Extrinsic Compression of the Gastric Wall by a Ventriculoperitoneal Shunt Catheter: Case Report and Literature Review^[*]

 

 Permissions and Reprints

Abstract

Introduction Ventriculoperitoneal (VP) shunt is commonly used in the treatment of hydrocephalus and may present complications in up to 30% of patients. The present report addresses an uncommon complication in the abdominal cavity, in which the catheter caused extrinsic compression of the gastric wall.

Case report A 30-year-old man presented a decreased level of consciousness, associated with severe headache and vomiting. He had a history of congenital neurotoxoplasmosis and VP shunt insertion at 7 years of age. Imaging exams demonstrated the formation of an encapsulated retrogastric pseudocyst and extrinsic compression of the gastric wall by a VP shunt catheter. Through videolaparoscopy, decompression of the gastric wall and removal of the pseudocyst were performed, with the reestablishment of the drainage of cerebrospinal fluid. An analysis of the distal fragment of the removed catheter revealed obstruction by fibrotic material. The patient was discharged with a reestablished baseline after four days of hospitalization.

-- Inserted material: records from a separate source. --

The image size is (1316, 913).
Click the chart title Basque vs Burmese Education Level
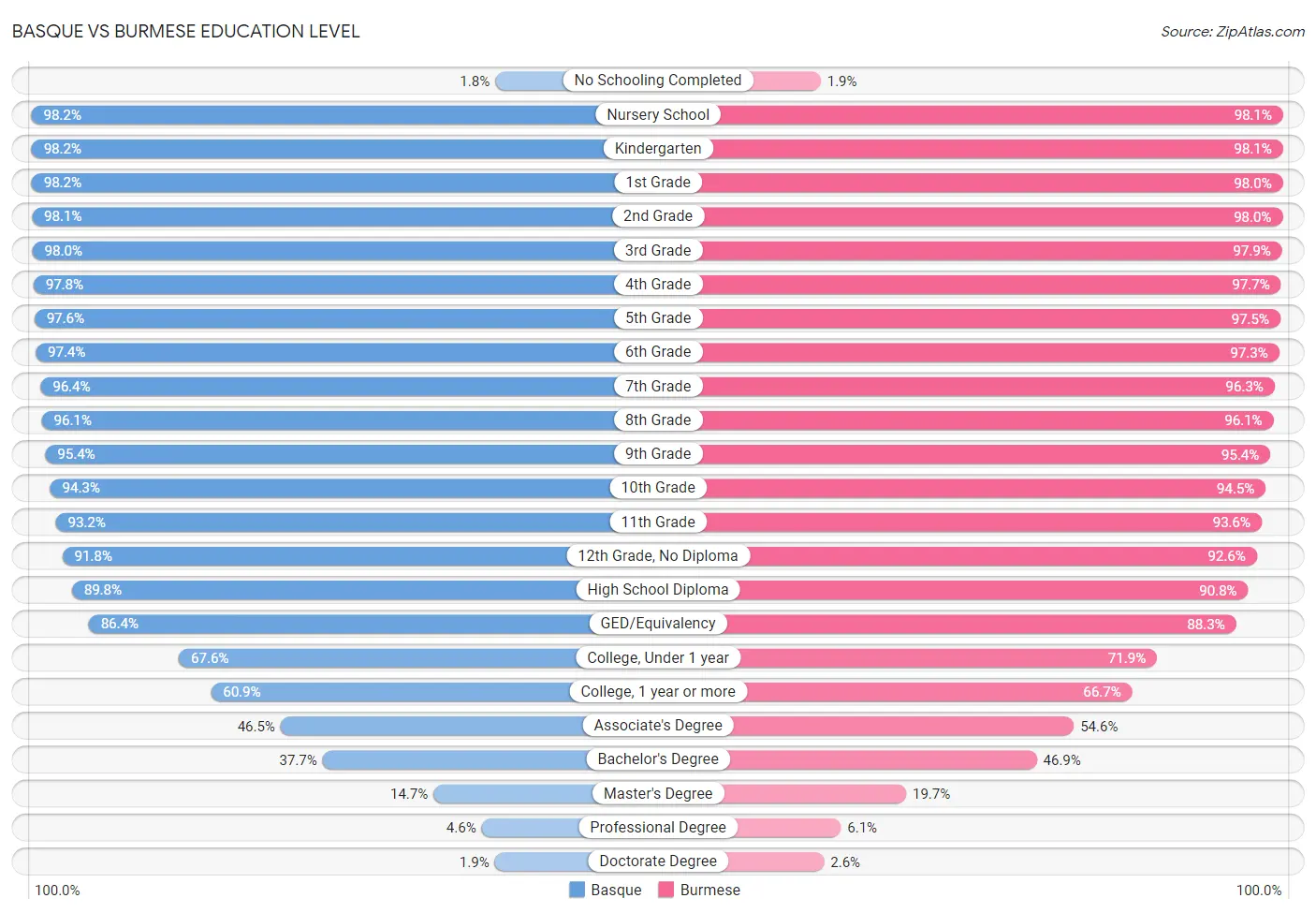(x=185, y=31)
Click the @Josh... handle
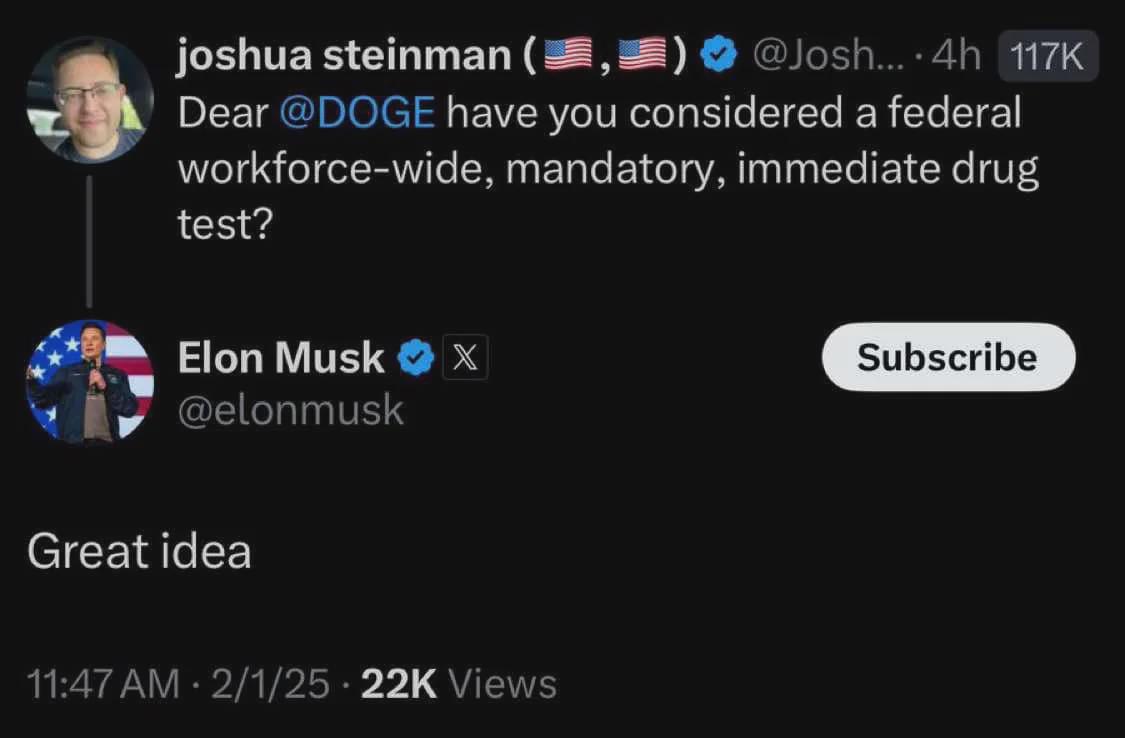Screen dimensions: 1125x738 click(x=829, y=55)
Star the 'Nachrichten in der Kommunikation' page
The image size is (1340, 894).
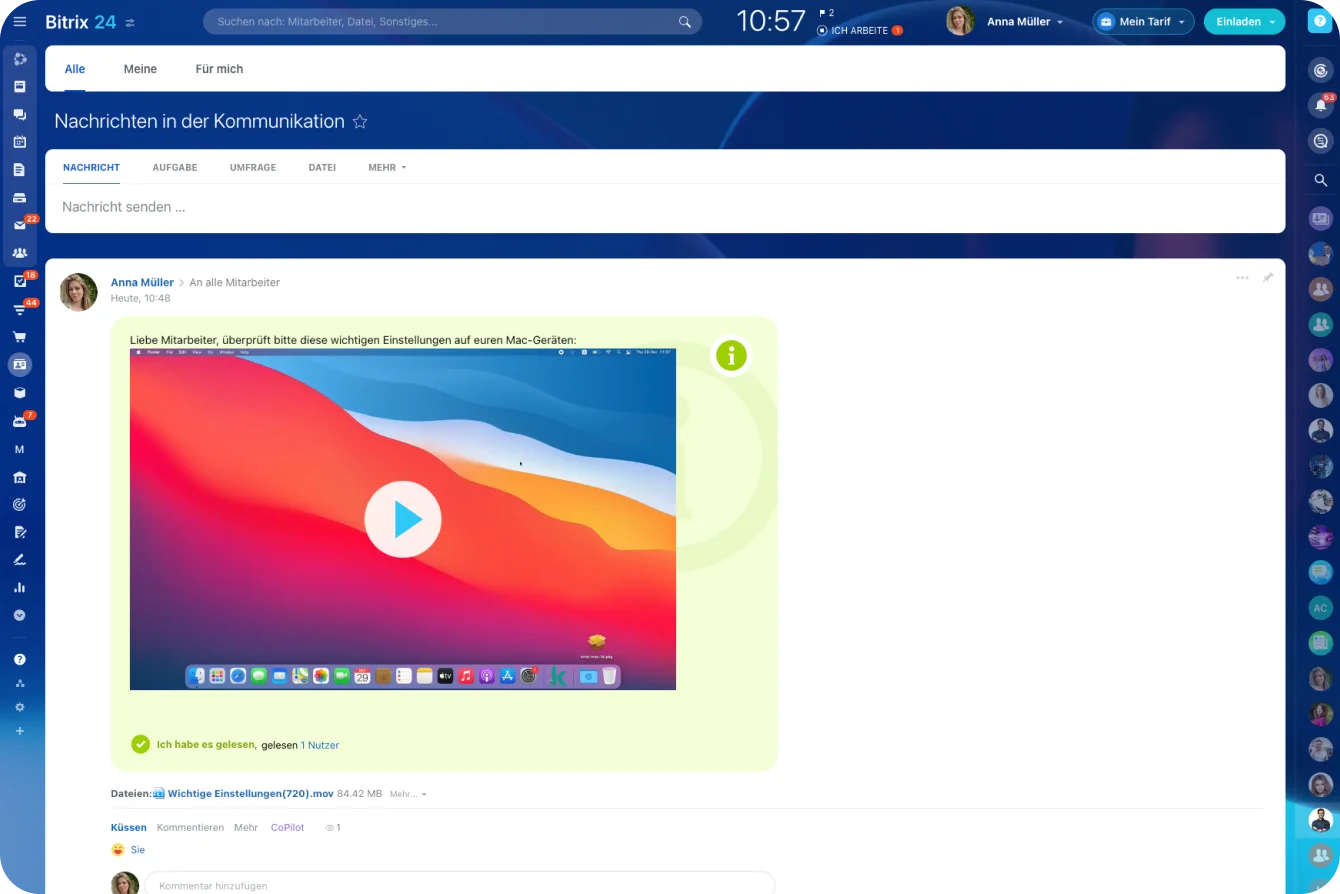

Comments The literature shows that ∼ 47% of the complications presented by patients are related to the distal end of the catheter, and 8.2% of these come from migration to the abdominal cavity. However, there is an extreme paucity of studies that demonstrate extrinsic compression of the gastric wall by a VP shunt catheter. Therefore, we suggest that further studies on complications involving the VP shunt be performed to improve diagnostic and therapeutic results, in addition to complementing the literature on this complication.

Resumo

Introdução A derivação ventriculoperitoneal (DVP) é comumente empregada no tratamento da hidrocefalia, e pode apresentar complicações em até 30% dos pacientes. Este relato aborda uma complicação incomum na cavidade abdominal, em que o cateter promoveu compressão extrínseca da parede gástrica.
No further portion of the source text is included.